▶ _SOURCE DATA_
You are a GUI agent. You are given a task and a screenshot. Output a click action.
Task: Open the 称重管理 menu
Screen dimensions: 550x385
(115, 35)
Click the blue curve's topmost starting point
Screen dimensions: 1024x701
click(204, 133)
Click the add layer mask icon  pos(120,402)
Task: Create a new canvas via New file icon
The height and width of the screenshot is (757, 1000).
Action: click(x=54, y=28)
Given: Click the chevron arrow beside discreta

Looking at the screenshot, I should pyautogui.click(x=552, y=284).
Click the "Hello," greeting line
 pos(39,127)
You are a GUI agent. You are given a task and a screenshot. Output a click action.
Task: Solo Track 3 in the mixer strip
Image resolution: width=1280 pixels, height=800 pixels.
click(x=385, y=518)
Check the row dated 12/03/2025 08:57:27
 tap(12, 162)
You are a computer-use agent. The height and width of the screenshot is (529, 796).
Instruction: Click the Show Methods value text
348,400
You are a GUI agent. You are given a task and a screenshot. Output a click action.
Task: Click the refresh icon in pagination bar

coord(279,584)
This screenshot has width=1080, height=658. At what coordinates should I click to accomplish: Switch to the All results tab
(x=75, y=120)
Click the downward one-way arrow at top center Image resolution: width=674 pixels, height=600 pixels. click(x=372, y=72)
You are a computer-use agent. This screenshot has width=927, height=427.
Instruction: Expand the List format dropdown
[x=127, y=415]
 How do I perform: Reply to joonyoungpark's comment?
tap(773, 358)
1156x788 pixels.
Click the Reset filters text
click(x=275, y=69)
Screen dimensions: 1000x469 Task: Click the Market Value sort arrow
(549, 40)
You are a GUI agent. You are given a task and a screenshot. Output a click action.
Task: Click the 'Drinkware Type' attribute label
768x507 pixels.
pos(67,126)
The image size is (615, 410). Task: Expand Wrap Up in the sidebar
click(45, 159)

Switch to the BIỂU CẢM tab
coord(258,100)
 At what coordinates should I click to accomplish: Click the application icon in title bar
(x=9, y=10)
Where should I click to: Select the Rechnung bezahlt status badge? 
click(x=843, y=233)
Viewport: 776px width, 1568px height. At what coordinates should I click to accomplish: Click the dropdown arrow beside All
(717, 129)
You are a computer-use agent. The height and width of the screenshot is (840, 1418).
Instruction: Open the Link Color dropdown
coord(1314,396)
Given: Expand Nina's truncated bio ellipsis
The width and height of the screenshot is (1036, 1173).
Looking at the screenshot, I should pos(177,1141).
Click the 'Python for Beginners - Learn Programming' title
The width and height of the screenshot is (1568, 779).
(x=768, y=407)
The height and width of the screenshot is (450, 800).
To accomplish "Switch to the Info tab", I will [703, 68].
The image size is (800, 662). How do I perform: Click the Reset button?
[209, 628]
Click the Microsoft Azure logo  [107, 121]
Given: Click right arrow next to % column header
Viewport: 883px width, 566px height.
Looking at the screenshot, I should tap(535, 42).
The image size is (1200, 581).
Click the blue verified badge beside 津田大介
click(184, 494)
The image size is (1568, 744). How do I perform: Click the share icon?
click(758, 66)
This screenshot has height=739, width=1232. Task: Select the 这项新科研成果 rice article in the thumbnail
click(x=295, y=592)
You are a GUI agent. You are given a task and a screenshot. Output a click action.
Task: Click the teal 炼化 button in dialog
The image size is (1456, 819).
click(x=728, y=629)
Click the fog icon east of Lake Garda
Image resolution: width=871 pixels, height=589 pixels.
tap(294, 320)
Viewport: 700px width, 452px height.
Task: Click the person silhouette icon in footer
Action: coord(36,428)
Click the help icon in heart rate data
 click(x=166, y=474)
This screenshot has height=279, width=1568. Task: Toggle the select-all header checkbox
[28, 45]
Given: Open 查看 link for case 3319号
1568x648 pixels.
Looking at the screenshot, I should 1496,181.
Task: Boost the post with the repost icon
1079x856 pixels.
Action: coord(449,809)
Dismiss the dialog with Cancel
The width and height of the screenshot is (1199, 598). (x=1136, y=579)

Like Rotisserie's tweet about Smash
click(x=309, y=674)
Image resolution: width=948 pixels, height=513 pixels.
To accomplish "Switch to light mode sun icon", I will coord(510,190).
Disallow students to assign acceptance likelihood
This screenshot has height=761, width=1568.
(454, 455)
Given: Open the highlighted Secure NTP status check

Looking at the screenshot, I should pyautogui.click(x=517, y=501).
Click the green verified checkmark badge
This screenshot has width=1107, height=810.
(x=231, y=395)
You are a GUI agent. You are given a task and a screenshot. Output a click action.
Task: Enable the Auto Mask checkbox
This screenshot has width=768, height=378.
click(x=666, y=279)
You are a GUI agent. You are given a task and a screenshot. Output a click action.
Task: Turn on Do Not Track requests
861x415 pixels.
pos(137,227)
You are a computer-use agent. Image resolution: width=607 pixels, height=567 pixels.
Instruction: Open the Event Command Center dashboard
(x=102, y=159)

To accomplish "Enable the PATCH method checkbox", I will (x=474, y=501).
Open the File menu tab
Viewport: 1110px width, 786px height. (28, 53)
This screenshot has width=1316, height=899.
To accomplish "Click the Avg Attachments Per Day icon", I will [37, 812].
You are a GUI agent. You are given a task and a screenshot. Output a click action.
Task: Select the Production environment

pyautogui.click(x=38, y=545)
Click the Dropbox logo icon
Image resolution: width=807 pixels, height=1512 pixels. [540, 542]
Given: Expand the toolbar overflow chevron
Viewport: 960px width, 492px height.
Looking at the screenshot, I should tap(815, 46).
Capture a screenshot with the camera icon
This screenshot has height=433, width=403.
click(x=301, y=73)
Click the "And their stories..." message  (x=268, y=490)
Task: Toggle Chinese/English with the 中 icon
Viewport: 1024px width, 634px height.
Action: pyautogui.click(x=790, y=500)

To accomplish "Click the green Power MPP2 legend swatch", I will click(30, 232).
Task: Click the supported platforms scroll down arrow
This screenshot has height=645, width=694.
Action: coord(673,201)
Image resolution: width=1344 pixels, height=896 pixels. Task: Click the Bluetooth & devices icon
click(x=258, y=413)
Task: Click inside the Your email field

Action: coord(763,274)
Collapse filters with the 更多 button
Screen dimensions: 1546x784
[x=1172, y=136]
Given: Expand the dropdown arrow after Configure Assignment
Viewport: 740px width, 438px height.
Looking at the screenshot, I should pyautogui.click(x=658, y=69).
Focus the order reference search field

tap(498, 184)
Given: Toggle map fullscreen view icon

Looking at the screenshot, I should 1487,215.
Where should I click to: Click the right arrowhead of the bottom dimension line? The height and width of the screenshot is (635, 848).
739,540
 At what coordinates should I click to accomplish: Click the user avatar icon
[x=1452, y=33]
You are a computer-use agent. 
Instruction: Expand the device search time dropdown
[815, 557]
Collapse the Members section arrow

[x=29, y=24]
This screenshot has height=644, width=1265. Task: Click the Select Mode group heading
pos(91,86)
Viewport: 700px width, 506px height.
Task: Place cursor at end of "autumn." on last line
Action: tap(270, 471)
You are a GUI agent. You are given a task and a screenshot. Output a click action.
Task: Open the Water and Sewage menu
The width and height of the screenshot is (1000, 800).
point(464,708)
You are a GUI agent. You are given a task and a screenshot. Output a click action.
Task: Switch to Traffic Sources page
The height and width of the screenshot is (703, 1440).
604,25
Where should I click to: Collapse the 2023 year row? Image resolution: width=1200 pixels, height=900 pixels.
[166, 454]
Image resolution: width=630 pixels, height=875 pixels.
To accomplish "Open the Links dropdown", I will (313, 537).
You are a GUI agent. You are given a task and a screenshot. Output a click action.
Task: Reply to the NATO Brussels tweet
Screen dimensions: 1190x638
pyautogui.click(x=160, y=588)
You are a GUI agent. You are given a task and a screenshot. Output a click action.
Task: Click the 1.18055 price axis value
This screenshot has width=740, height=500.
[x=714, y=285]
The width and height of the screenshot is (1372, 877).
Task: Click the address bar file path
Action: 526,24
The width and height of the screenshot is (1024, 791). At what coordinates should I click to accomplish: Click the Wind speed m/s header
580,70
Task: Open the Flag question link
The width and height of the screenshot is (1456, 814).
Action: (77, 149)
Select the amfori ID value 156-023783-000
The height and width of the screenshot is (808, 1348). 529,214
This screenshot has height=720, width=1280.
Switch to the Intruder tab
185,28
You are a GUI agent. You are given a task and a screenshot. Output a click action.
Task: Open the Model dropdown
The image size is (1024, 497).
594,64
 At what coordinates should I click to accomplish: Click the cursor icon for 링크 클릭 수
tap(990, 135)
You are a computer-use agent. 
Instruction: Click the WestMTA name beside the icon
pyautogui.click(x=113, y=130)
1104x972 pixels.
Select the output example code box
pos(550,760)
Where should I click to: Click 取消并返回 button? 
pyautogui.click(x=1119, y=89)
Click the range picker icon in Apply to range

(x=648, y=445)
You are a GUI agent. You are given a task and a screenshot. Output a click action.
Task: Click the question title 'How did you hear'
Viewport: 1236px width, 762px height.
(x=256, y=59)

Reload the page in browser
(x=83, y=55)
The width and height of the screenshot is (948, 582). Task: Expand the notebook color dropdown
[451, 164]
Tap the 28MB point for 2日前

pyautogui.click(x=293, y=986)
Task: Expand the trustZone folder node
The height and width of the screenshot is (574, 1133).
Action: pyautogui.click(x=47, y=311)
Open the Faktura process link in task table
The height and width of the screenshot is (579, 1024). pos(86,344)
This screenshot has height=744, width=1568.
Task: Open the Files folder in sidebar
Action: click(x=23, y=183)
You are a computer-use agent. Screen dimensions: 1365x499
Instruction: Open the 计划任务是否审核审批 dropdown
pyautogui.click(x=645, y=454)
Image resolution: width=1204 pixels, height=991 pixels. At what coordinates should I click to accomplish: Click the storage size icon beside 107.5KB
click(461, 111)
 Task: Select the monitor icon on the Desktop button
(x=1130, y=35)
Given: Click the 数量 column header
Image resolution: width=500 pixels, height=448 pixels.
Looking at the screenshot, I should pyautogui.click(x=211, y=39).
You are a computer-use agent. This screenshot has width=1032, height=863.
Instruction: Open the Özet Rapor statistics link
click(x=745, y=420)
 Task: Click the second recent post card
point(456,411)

▶ _WHAT YOU NEED TO DO_
For each line in the data above that contains the string "question", extract the line.

▶ _ANSWER SPACE_
Task: Open the Flag question link
Task: Click the question title 'How did you hear'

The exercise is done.